Sentiment however remains fragile and momentum across most commodities is still pointing lower with only a few agriculture commodities going against the prevailing trend.
Oil prices are higher for a fourth day but with Brent crude oil as an example, have still only recovered less than half of what was lost during the two-day sell-off last week. However subdued the price recovery so far has been, it nevertheless indicates that traders are re-focusing on those factors that drove prices higher before last week's abrupt sell-off. Demand for oil is expected to pick-up as favourable refinery margins have led to a pick-up in demand from these following maintenance. Seasonal demand for air-conditioning (Saudi Arabia and Japan to mention two of the majors) is also expected to be strong over the coming months. Supply is also in focus as geopolitical tensions in the Middle East remain a fear factor which has the ability to quickly add a few dollars to the price.

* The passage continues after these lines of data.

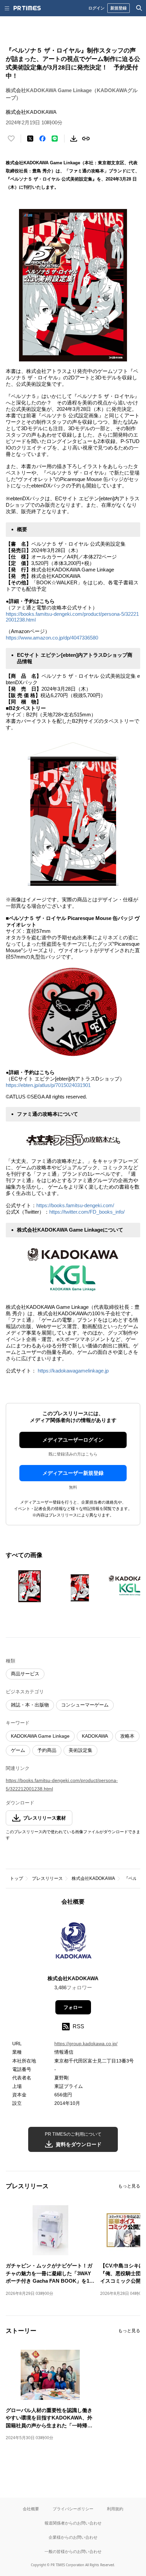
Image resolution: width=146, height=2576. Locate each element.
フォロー (73, 2007)
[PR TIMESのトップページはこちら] (27, 8)
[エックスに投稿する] (30, 138)
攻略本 (127, 1736)
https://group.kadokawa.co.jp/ (85, 2043)
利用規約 (115, 2509)
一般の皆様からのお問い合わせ (73, 2551)
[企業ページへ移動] (73, 1942)
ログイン (96, 8)
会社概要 (31, 2509)
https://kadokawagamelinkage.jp (73, 1371)
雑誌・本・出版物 (30, 1705)
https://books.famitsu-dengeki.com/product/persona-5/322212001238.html (62, 1785)
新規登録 (118, 8)
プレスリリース (47, 1878)
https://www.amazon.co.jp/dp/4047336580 (52, 638)
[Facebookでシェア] (42, 138)
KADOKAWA (95, 1736)
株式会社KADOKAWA (93, 1878)
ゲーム (18, 1750)
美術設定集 (80, 1750)
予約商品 (46, 1750)
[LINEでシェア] (54, 138)
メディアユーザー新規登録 (73, 1473)
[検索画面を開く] (139, 8)
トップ (16, 1878)
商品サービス (25, 1673)
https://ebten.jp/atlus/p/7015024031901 (48, 1085)
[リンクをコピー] (85, 138)
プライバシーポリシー (73, 2509)
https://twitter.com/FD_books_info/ (87, 1212)
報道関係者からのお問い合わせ (73, 2523)
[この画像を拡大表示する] (29, 1586)
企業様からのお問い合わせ (73, 2537)
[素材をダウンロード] (73, 138)
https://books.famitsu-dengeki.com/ (75, 1205)
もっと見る (129, 2185)
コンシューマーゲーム (85, 1705)
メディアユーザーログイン (73, 1440)
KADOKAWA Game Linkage (40, 1736)
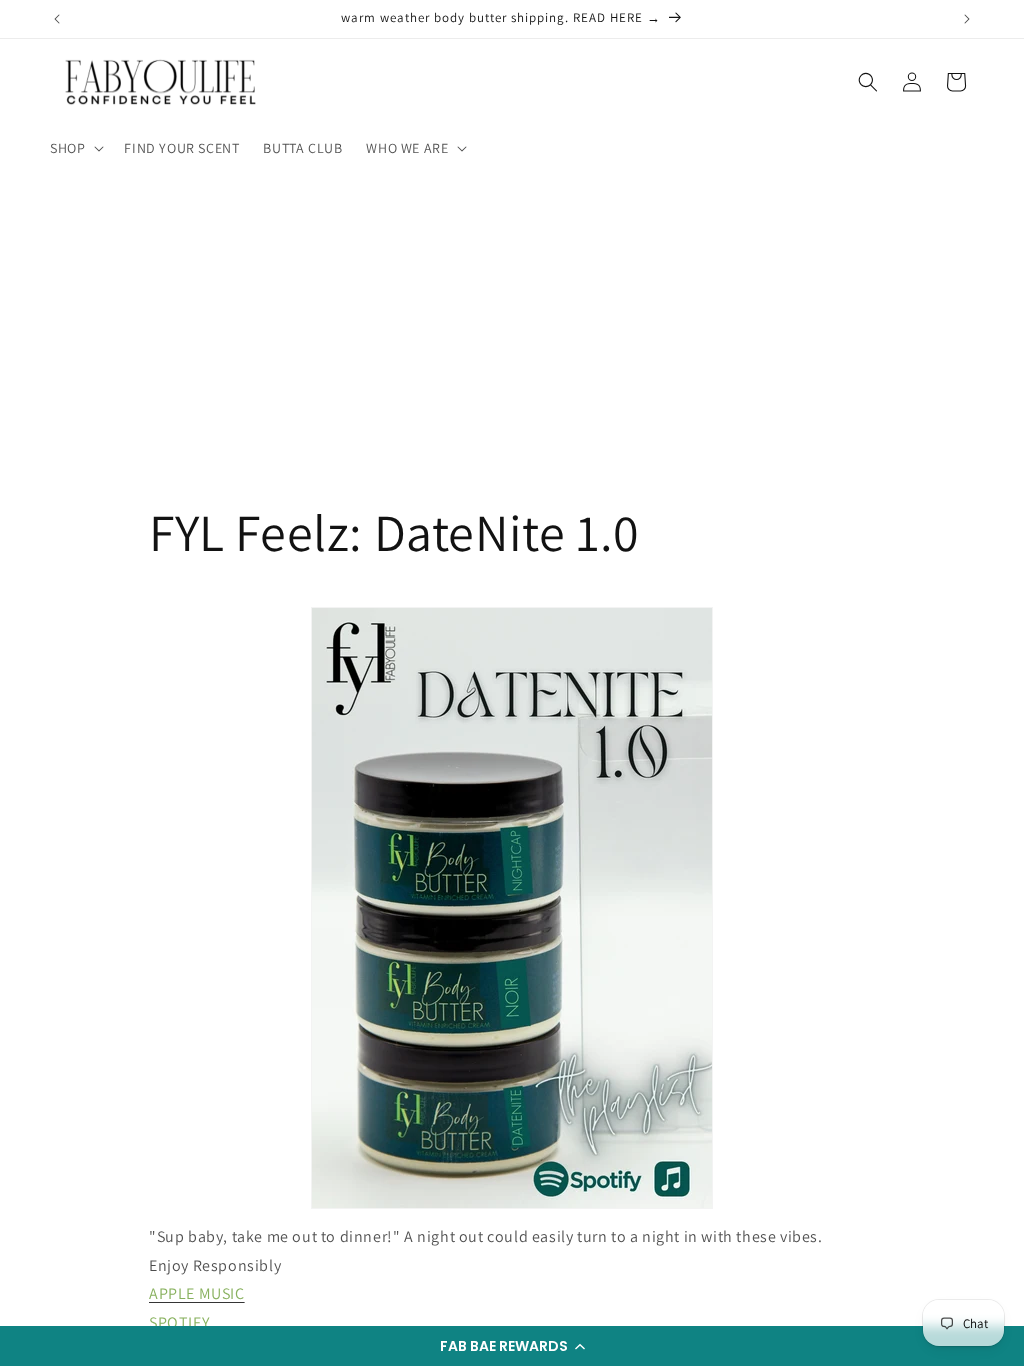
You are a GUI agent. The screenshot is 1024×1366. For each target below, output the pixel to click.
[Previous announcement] (57, 19)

The biggest risk to the downside comes from the investment community itself as hedge funds are holding a relatively large net-long position in both crude oils which so far has failed to perform and any renewed weakness carries the risk of long liquidation which could extend the recent lows in Brent crude and WTI crude by five dollars. The 200-week average on Brent crude, currently at 99.40, has offered support on several occasions since April and that level is currently being viewed as the line that needs to hold in order to avoid that fear of long liquidation.
Gold yesterday sank to a three-year low, down by more than a quarter so far this year and on track to show the worst quarterly performance since the collapse of Bretton Woods in 1971 as mentioned by the FT yesterday. Flows from Exchange Traded Products on Monday were the biggest since April 15 and the fourth largest this year indicating that the great unravelling process is ongoing. The speculative positioning in futures for this past week will be known on Friday after the close but there is no doubt that the net-long position would have shrunk even further.
As the price drops, the talk of mining companies' production-cost and break-even levels rises. Mining companies have seen profitability greatly reduced with the price collapse. This helps to explain why an index of leading mining companies is down by almost twice as much as the underlying price of gold. While the scramble to reduce exposure continues, a move below mining companies' break-even levels will not have a great impact but if it becomes a prolonged event, supply could begin to suffer. In turn, that will help bring some balance back to the market. Technically, many still view 1,150 as a potential downside target while the first level of major resistance can be found in a 1270 to 1275 band.
Crop markets are currently waiting for a government report on Friday which will shed some light on what acreage has been allocated to the key crops and also to what extent the old crop of corn and soybeans in particular has been depleted. The combination of multi-year low stocks of those two key crops together with bullish expectations about the outcome of the coming harvest has seen the price differentials between the old and new crop rise to 20 percent on corn and 15 percent on soybeans.